§ About this exercise
In the data below, how many lines include the string "label"? Give only the number.

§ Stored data
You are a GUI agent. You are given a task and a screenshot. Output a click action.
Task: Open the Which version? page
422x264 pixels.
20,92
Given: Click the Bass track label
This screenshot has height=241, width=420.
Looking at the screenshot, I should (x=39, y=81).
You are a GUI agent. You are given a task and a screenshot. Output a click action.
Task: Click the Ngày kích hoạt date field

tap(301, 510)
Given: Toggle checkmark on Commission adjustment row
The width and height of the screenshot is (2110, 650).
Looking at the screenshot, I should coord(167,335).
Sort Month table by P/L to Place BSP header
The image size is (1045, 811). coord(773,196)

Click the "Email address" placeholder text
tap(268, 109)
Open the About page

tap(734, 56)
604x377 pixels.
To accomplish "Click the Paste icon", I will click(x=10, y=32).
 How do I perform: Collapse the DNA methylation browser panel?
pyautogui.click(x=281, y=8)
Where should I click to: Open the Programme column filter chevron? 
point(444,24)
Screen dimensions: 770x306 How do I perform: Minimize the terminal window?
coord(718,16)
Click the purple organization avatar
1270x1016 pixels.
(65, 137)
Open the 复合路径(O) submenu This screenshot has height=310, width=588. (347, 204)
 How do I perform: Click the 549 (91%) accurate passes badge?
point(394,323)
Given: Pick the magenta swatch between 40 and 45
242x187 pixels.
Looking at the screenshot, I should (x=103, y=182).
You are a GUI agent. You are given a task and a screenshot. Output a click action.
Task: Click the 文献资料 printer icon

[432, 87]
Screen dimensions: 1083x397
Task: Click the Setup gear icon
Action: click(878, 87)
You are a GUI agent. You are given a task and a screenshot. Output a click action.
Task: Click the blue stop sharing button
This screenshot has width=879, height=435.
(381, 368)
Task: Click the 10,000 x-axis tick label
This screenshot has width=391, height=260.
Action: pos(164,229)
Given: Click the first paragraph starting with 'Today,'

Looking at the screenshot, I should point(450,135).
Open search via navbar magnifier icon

§ Output for this task
2